Goal: Will you write out all of the entries below word for word, leaving the pictures out of your answer?

***** Dataset records *****

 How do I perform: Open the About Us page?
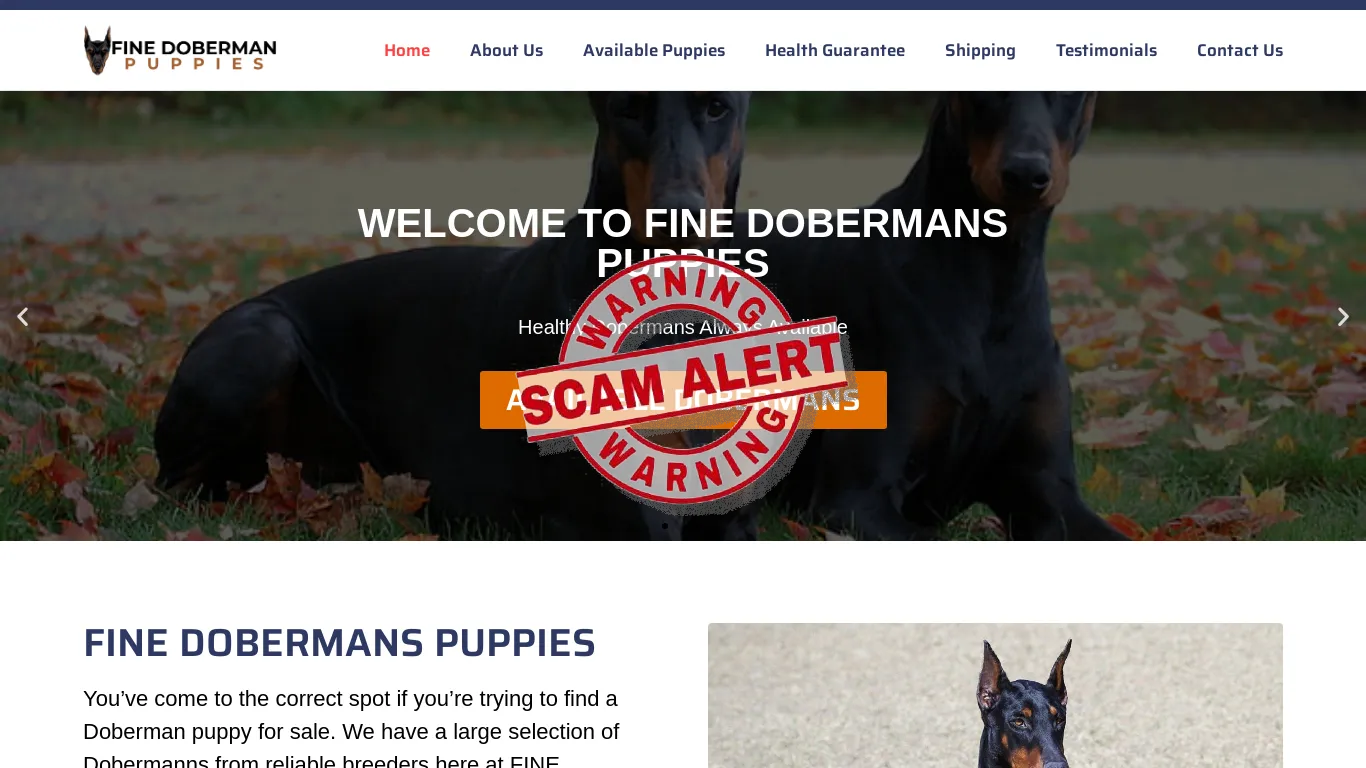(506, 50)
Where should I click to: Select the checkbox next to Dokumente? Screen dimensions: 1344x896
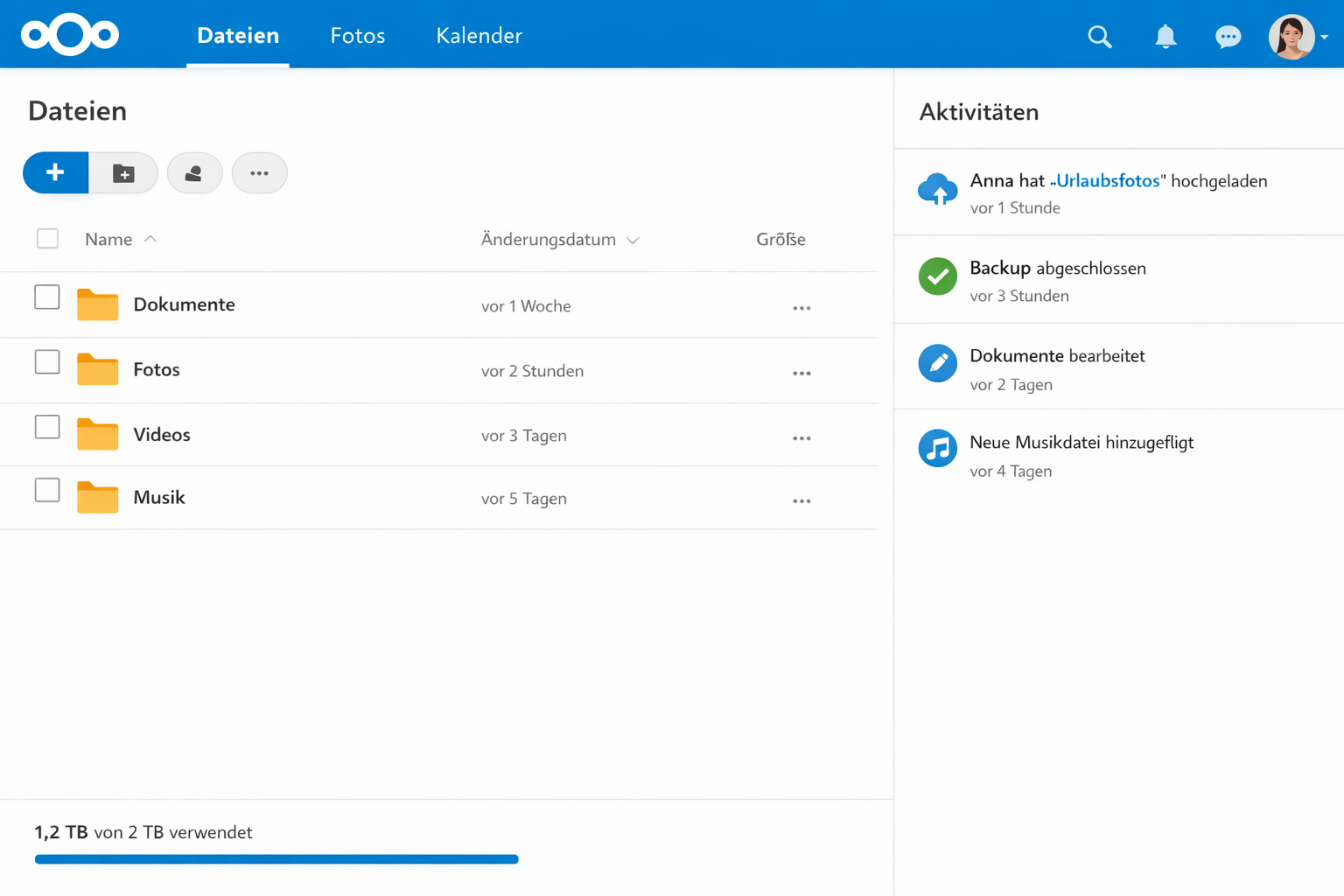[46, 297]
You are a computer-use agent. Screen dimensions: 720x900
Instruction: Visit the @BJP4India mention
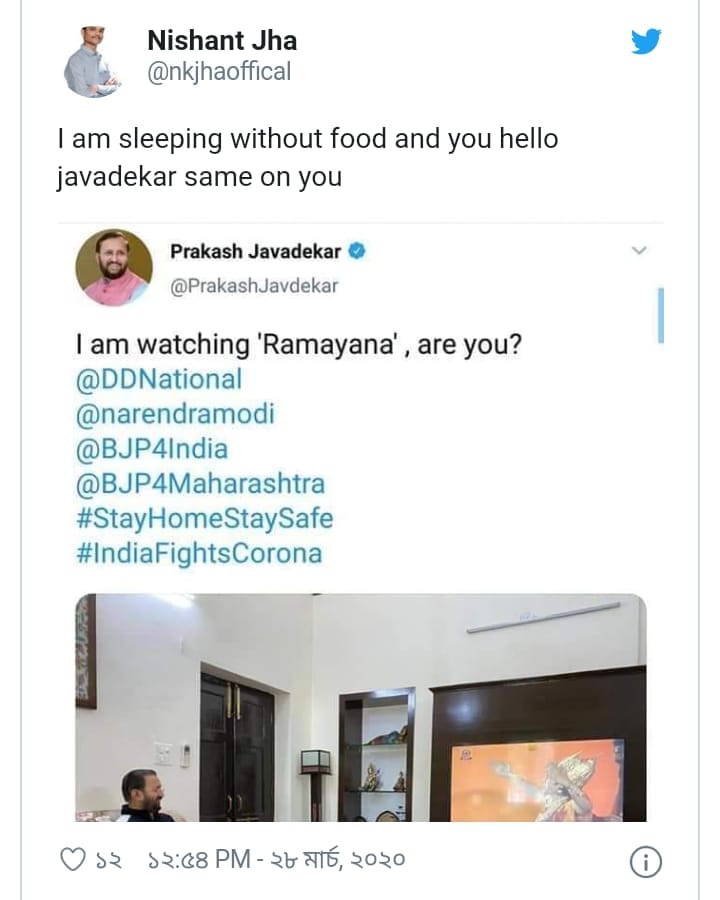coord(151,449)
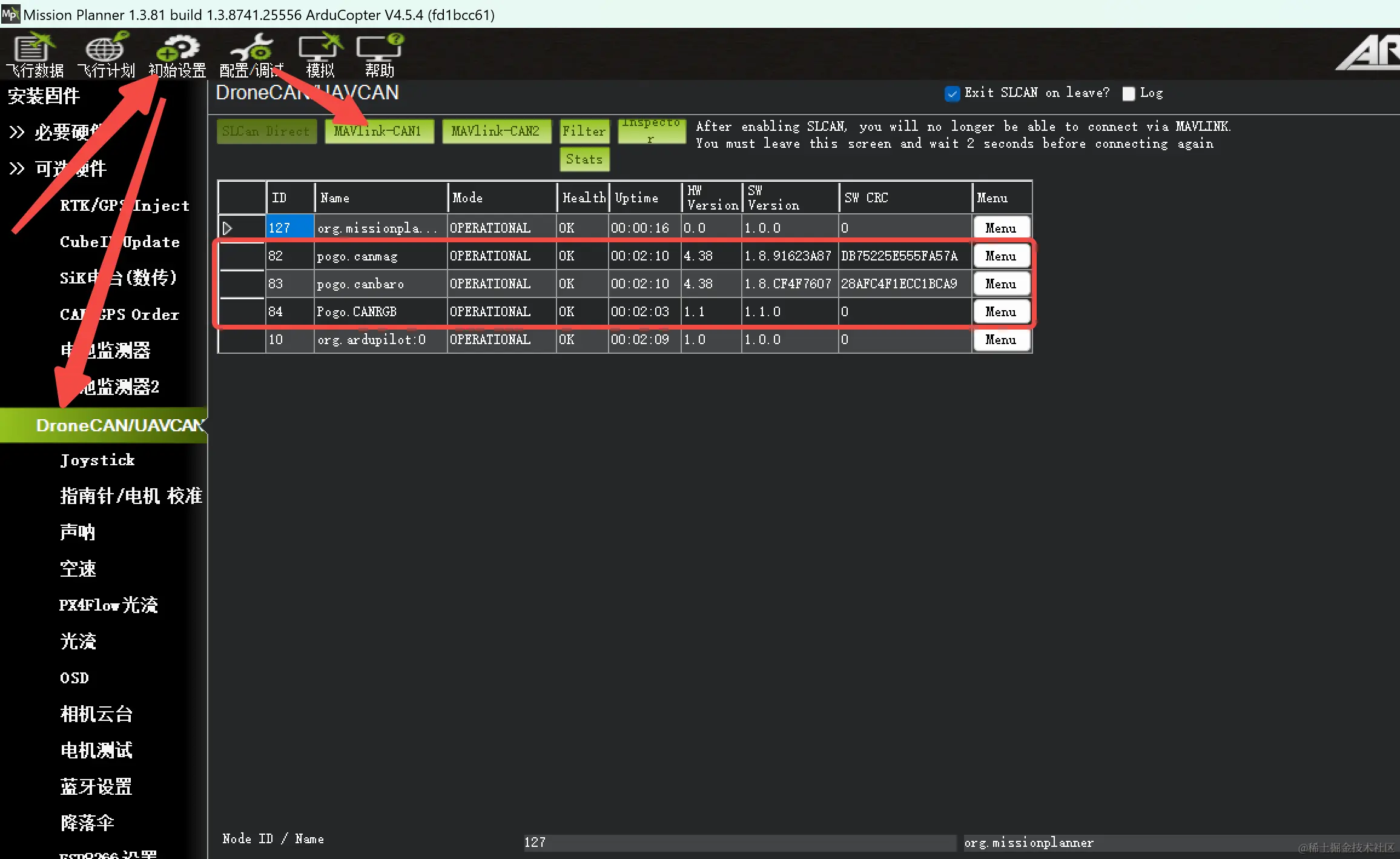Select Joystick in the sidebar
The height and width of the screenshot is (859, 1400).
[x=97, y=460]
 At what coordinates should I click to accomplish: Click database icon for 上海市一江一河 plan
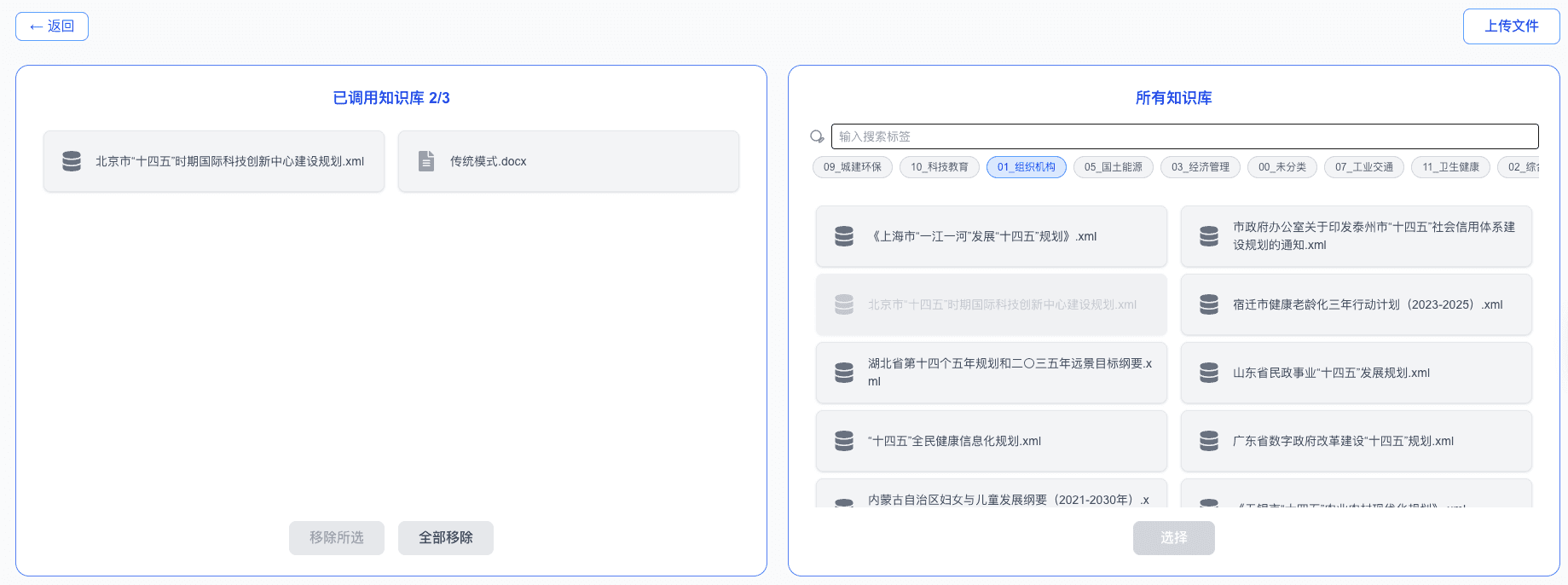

*****

Answer to the problem:
 How do I perform: Open the About Us page?
(506, 50)
Where should I click to: Select the checkbox next to Dokumente? Screen dimensions: 1344x896
[46, 297]
You are a computer-use agent. Screen dimensions: 720x900
Instruction: Visit the @BJP4India mention
coord(151,449)
Select Joystick in the sidebar
The height and width of the screenshot is (859, 1400).
[x=97, y=460]
 At what coordinates should I click to accomplish: Click database icon for 上海市一江一河 plan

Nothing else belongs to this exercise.